**Texto fornecido**
——————
Palavras-chave: domínio social histórico; formação discursiva; análise do discurso; desigualdade social

Abstract
The social historical domain is defined according to C. Castoriadis as having two dimensions, a deterministic one and an imaginary one. It is argued that any research work which holds to only one of these dimensions remains incomplete. It is described how the notion of discursive formation can be used allowing an investigation within the social historical research approach and providing a theory and a methodological tool (the discourse analysis). It is presented an example of a research work developed by the author on the discourse of the social equity and inequality. The example shows the utilization of a methodological approach for studying the social historical domain based on the notion of discursive formation.
——————
**Registros salvos**

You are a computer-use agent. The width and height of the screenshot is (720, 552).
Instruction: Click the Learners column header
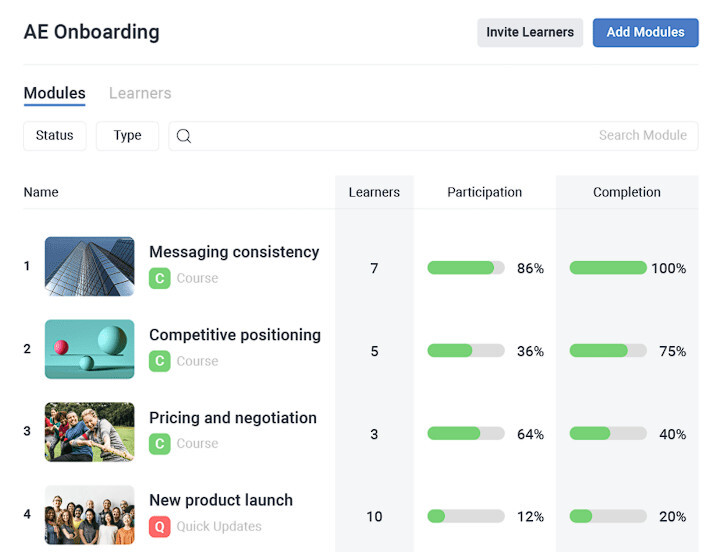[374, 192]
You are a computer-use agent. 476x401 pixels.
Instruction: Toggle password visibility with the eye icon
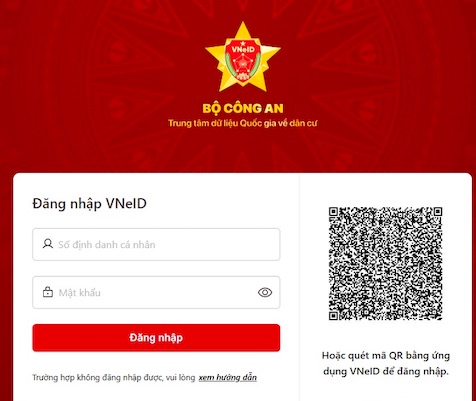265,292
——————
**O que fazer**
Segundo o texto, por que uma pesquisa que fica presa a uma só dimensão do domínio social histórico é incompleta? Responda em uma a três frases. Os registros foram tirados de outra fonte.

**Resposta esperada**
Porque o domínio social histórico, definido a partir de C. Castoriadis, tem duas dimensões: uma determinista e uma imaginária. Uma pesquisa que considera apenas uma delas deixa a outra de fora e, por isso, fica incompleta.